***** SUPPLIED MATERIAL *****

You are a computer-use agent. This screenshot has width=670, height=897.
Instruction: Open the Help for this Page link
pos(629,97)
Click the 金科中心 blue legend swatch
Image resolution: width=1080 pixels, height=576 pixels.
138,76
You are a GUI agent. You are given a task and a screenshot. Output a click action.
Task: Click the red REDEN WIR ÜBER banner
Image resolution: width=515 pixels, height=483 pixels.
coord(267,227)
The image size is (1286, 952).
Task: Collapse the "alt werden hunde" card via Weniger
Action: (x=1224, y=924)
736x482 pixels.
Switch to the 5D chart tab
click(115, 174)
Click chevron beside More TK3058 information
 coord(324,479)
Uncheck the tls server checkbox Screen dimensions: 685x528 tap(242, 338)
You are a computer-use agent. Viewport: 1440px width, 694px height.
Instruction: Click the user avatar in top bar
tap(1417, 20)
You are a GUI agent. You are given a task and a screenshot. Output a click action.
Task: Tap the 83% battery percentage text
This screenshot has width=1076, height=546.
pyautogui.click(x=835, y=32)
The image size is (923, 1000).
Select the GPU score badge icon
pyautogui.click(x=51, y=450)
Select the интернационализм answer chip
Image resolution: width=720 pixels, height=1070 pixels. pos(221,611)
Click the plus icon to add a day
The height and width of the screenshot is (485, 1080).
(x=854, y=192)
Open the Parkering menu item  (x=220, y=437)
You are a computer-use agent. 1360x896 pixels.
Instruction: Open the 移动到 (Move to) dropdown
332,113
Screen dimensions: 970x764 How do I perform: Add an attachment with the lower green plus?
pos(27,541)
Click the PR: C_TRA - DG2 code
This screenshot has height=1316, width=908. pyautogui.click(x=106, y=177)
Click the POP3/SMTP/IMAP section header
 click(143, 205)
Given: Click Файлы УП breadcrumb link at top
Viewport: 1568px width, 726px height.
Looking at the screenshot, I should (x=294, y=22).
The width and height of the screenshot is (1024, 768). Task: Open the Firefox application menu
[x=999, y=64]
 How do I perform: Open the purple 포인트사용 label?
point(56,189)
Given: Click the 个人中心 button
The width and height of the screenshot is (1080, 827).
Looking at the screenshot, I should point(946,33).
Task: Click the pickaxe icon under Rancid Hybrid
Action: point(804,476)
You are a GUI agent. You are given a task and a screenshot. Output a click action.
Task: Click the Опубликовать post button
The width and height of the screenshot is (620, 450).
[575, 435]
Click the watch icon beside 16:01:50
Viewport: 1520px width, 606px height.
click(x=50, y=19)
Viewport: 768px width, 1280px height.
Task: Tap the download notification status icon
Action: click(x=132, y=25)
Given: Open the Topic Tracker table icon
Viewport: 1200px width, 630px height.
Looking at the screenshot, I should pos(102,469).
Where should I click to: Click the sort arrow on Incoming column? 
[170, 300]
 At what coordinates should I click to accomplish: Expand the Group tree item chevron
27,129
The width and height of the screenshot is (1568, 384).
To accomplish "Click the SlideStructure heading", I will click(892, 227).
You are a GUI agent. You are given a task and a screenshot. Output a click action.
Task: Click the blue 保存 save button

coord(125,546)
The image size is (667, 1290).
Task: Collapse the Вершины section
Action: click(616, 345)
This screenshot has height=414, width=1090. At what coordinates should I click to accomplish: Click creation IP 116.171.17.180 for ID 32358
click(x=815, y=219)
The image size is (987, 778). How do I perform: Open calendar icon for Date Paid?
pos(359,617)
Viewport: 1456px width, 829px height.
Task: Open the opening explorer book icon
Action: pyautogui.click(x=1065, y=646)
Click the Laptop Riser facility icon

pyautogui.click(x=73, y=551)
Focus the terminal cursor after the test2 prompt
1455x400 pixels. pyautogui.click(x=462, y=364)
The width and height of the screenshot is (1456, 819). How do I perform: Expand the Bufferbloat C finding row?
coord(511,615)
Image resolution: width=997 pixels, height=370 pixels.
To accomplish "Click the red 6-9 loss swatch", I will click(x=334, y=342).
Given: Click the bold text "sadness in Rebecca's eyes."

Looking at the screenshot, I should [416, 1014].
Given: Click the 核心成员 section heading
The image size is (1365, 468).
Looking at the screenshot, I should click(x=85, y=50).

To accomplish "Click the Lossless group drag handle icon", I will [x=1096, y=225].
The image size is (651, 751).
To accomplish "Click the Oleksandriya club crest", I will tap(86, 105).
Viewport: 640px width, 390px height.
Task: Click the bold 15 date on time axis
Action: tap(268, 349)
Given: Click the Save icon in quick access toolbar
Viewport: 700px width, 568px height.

*****

ACTION ITEM >>
Search the data for the string "heading" and copy out every line where it is found.

SOLUTION TO THIS PROBLEM >>
To accomplish "Click the SlideStructure heading", I will click(892, 227).
Given: Click the 核心成员 section heading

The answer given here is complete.